In the near future, the availability of new technologies will allow one to draw similar reliefs directly on the digital skin of the 3D model. The solution, granted by the increased performances of GPUs and 3D scanning technology, is to allow the restorer to directly draw the relief on the surface of the digital model. A testbed is under implementation and evaluation during the writing of this topic in the framework of the diagnostic and pre-restoration investigation phase for the Nettuno statue (Florence, Italy). Restorers received a copy of a high-resolution model of the statue [51] in order to experiment with a pipeline where the reliefs are directly executed on the digital statue, by using the painting feature recently introduced in the MeshLab system.
FIGURE 2.26
A few snapshots from the web-based system to browse the David’s photographic campaign (pre- and post-restoration) and the restorers’ reliefs (access to the web browser is unfortunately restricted to authorized users only). The four images present (the order in which the figure are referred is Top-Left , Top-Right, Bottom-Left, Bottom-Right): the home page; one of the selection panels (the one to select the front-view images); snapshot from the presentation interface, with the image depicting the left arm shown at 25% resolution; finally, the same image, presented at 50% of its resolution and with one of the reliefs in overlay.
Conclusions
An overview of several applications of digital 3D technology in the cultural heritage framework has been presented in this topic. Even if the range of the possible uses of digital 3D models is extremely wide, according to the authors’ opinion only part of the potential of this medium and related technology have been explored until now. There is still ample space for the design of innovative tools, new processing and visualization methodologies, and, finally, for the consolidation of these new approaches in the CH domain.
As shown throughout this topic, several ongoing projects are facing the issue of designing 3D technology which could be easily adopted by CH experts, focusing on ease of use, ease of delivery, and reduced costs; one can easily predict that other innovative ideas will be surely presented in the next few years.

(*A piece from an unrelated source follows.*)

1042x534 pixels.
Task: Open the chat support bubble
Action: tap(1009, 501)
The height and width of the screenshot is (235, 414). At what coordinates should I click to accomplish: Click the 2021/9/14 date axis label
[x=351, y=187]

It is possible that digital 3D models acquisition and visualization will assume, in the medium term, the same importance held nowadays by the digital photography medium in all CH contexts, from excavation to restoration, from study to musealization. Current years might be referred to, in the future, as the beginning of the digital 3D revolution in the CH domain. But reaching this goal depends not only on substantial technological progress, it will also depend on the capability to communicate and collaborate of the various communities (computer science, archaeology, history of art, restoration, chemistry, etc.) which are involved in this complex and important domain.